Key economic indicators
IGP-M and other Brazilian price indices
3 min
The IPCA is the headline, but Brazil has several other price indices, and knowing what each measures stops you from confusing them.
IGP-M — the "rent index"
The IGP-M (Índice Geral de Preços do Mercado), calculated by the Fundação Getulio Vargas (FGV), is famous for being the benchmark used to adjust rental contracts and some regulated tariffs. It differs from the IPCA in important ways:
- It gives heavy weight to wholesale prices (the IPA component), so it is strongly influenced by the exchange rate and commodity prices.
- Because of that, the IGP-M can swing far more violently than the IPCA — it spiked dramatically when the real weakened sharply, even as consumer inflation stayed calmer.
The family of FGV indices
- IPA — wholesale producer prices (the largest part of the IGP).
- IPC — consumer prices.
- INCC — construction-cost index.
- The IGP-M, IGP-DI and IGP-10 are the same basket measured over different collection windows.
Why an investor cares
- Real-estate and rental assets, including many real-estate funds (FIIs), have income tied to the IGP-M, so its swings affect those cash flows directly.

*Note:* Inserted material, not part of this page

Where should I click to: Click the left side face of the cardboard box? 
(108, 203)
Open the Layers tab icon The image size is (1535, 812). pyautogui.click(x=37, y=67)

- The gap between IGP-M and IPCA is a useful tell: when wholesale prices (IGP-M) run hot while consumer prices (IPCA) lag, it often signals currency-driven cost pressure working its way through the supply chain — a possible warning of consumer inflation to come.
You do not need to track every index, but you should never mistake a scary IGP-M headline for the inflation number that actually drives the SELIC. That is the IPCA.